New Tech Brings Fresh Approach to Real Estate Co-Ownership
What if you could become one of multiple investment landlords of a property — like buying into a timeshare — and earn passive income? And you could do it on the cheap?
Co-ownership models have given rise to a new way of looking at affording real estate. Take Arrived Homes, a Seattle-based real estate investment company, backed by Bezos Expeditions, which has set up over 100 single-family homes in cities across the U.S. These homes are co-owned by everyday investors, many of which cannot afford a home on their own.
The company worked with the U.S. Securities and Exchange Commission (SEC) to be qualified, meaning they received regulatory compliance from the SEC, not product approval, as the SEC does not approve any investment offering.
Ryan Frazier, co-founder and CEO of Arrived Homes, says they spent close to a year organizing their SEC offer, which was vital to ensure anyone, including non-accredited investors, could invest.
“Before Arrived there were no SEC Qualified Offerings for everyday people, or non-accredited investors, to invest in shares of single family rental homes,” Frazier tells STOREYS. “The options were limited to the capital-intensive option of buying homes or investing in a public REIT.”
Frazier sees each property as a “mini house IPO,” adding that a property must be qualified on an individual basis by the SEC to offer the home for fractional ownership on their platform.
Currently, Arrived Homes offers property shares to U.S.-only investors, who buy shares starting at US$100.
A similar model can be seen in Canada, but instead of single-family homes, Addy offers investment on multi-family, mixed-use, industrial, and commercial properties.
Addy serves as a mix between a landlord and property manager.
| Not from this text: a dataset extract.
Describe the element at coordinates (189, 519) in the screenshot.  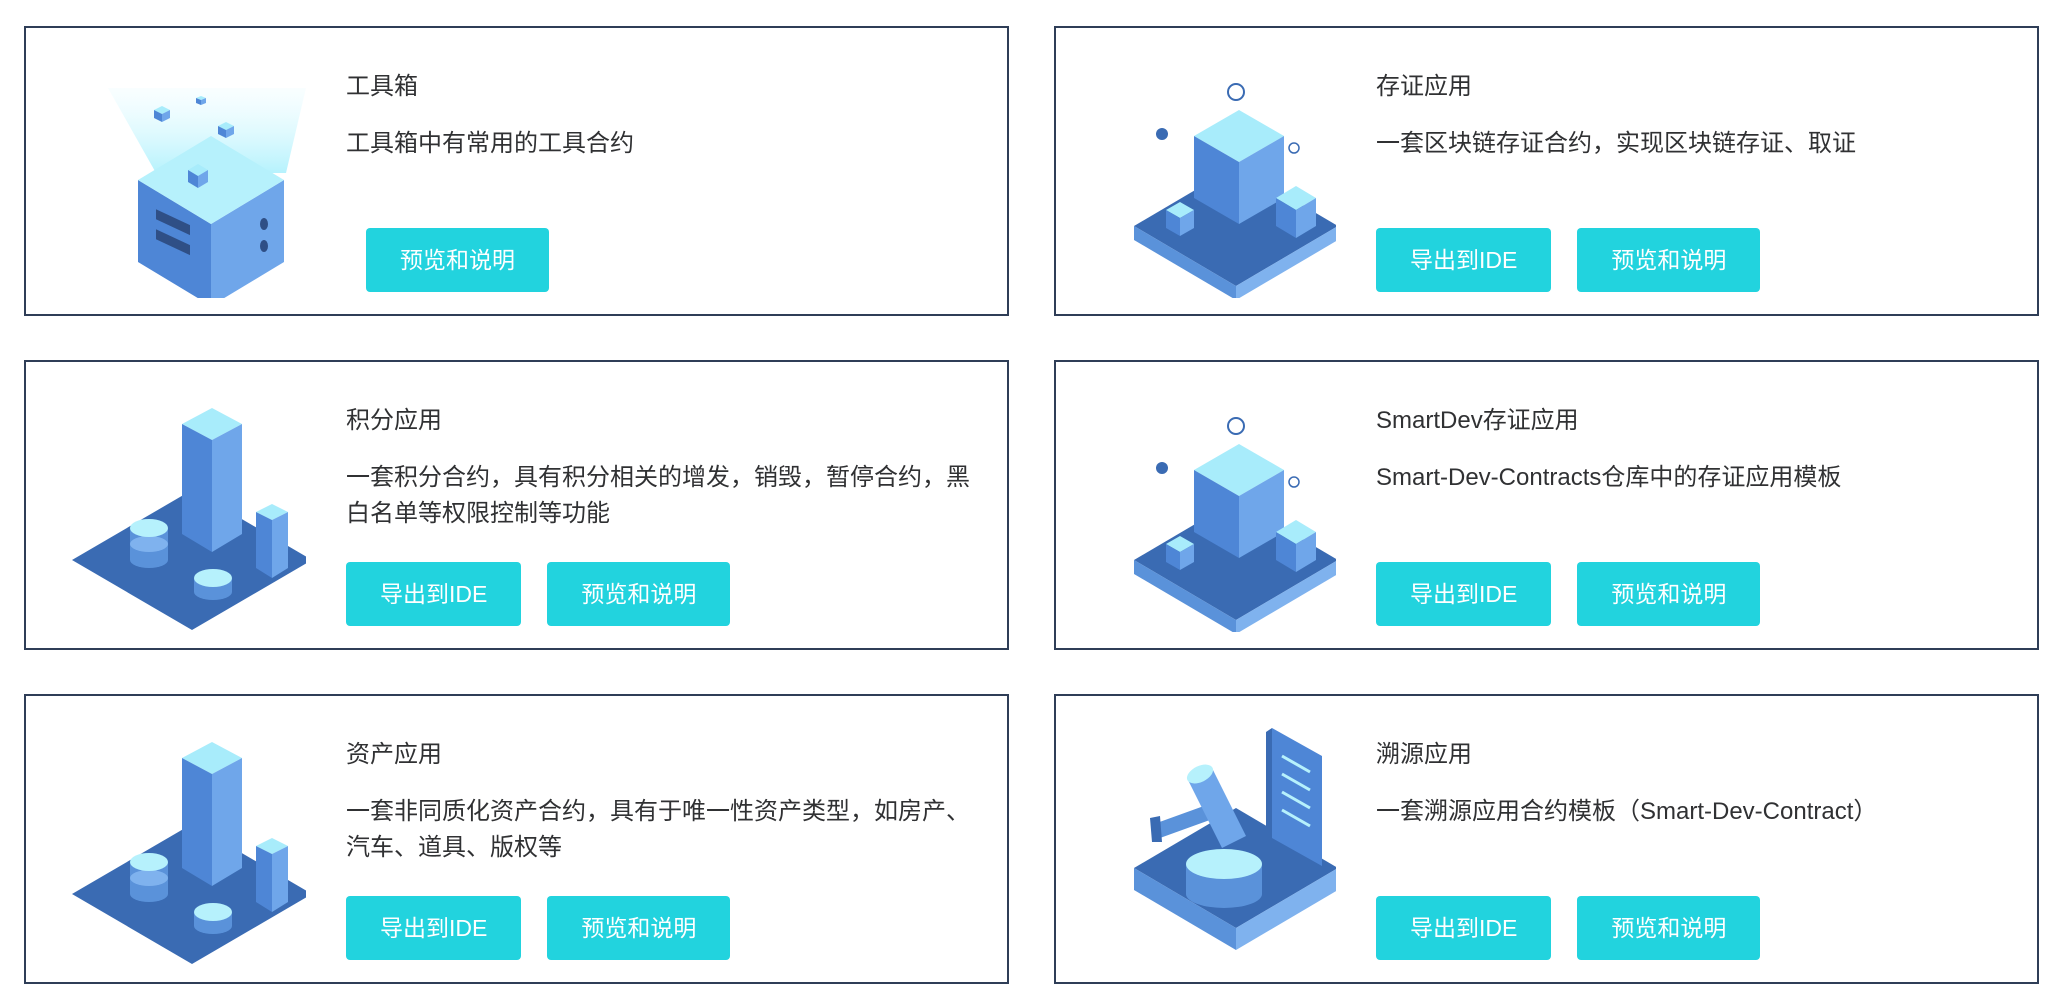
I see `points-city-icon` at that location.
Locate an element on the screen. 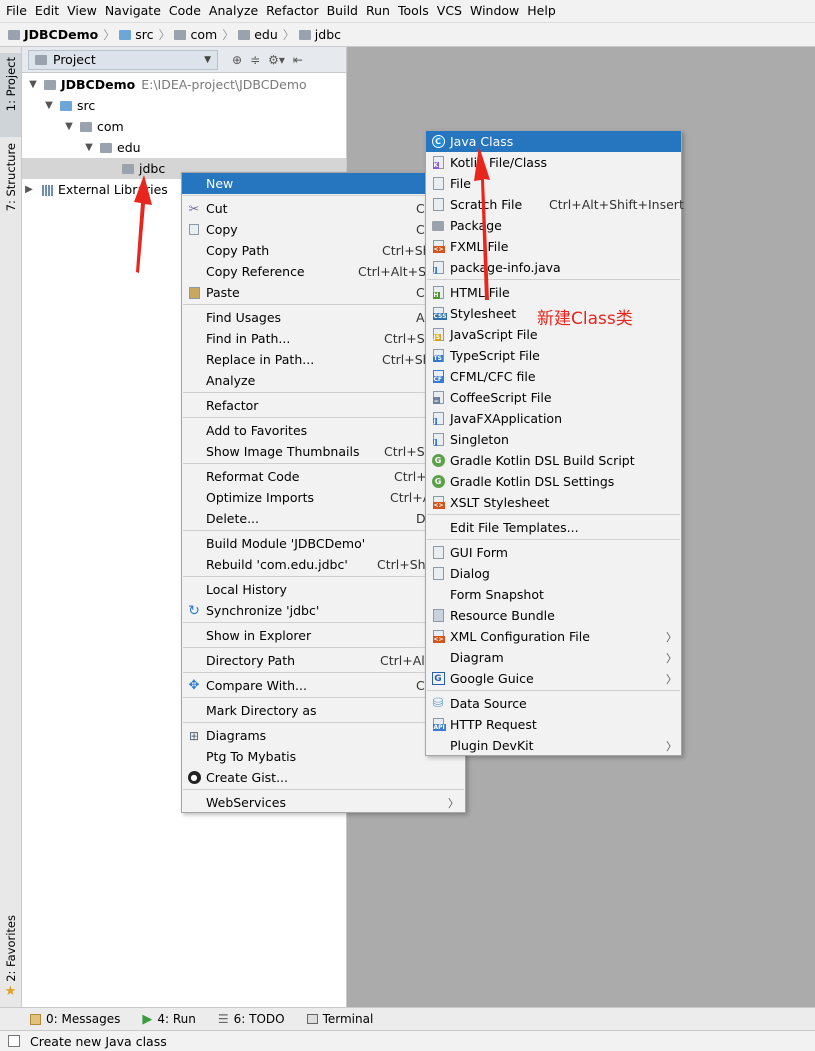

Like Arrived Homes, Addy allows retail investors a chance to own property, in a co-ownership way, helping them capitalize on real estate deals which would often only be available to wealthy investors.
Founded by Michael Stephenson, Stephen Jagger, and Jeff Booth, Addy breaks each property into investment increments valued at $1. Units of each investment are listed for sale on the platform and an investor can invest anywhere from one buck to $1,500 per property. For example, a $1,000,000 investment opportunity would be divided up into 1,000,000 units.
“As governments continue to print money in response to the global pandemic, they are pushing asset prices higher, which ironically makes it harder for anyone without vast sums of cash to participate in real estate,” says Michael Stephenson, Addy’s co-founder and CEO, to STOREYS. “This has increased demand for Addy.”
Stephenson also says rising interest rates have made it more expensive to borrow money, which reduces the amount of debt on commercial real estate and increases the amount of equity needed.
How It Works
After signing up via Addy’s website or downloading the app (which is currently only available in the Apple Store), interested investors will need to become a member (minimum of $25/year).
Next, they connect their bank account to link their digital wallet via the Addy platform, choose a property, review the due diligence documents, sign, and invest.
The number of people who can invest in a property depends on the amount being raised (and cap of $1,500 per property). Some deals have seen hundreds of investors, while the largest investment saw 2,197 investors, according to Stephenson. The average investment is approximately $346, and if someone wants to invest more than $1,500, they can invest in multiple properties.
To date, 26 properties have sold out on the Addy platform, of which include industrial, retail, office, and hospitality spaces, as well as recreational units. 11 properties are in British Columbia; 10 in Ontario; three in Alberta; and two in Quebec.
“All investment decisions are made collectively by Addy’s real estate acquisitions teams, and all opportunities go through a rigorous due diligence process,” says Stephenson.
Tenants of a multi-family or mixed-use property can invest in the building they are residents of and reap financial gains too. However, Addy does not deal with renting out units; the only way to rent in a building that is on the Addy platform is through a traditional realtor or property manager.
Addy is currently open to residents in British Columbia, Alberta, Ontario, and Quebec over the age of majority. “As Addy gets enough members in each province, we aim to unlock it,” says Stephenson.
Frazier says any company wishing to follow in its footsteps “should realize there is a lot of regulatory work you need to tackle to do this the right way.”
“Working on the process through the SEC helped us do two things. First, we were able to produce an innovative investment product that anyone can access. Second, going through the registration process with the SEC gives our customers the peace of mind knowing that we have gone through the property disclosure process and will do things like reporting audited annual financial statements,” says Frazier. He says the company wants to expand its offerings to include short term rentals, like Airbnb’s and VRBOs.
As for Addy, Stephenson says the plan is to add more properties and grow the membership base.
“Owning real estate is no longer an overwhelming solo venture,” he says. “Now you will own a piece of a commercial complex, business park, or entire apartment building alongside us and other community members, which includes tenants, employees, and local residents.”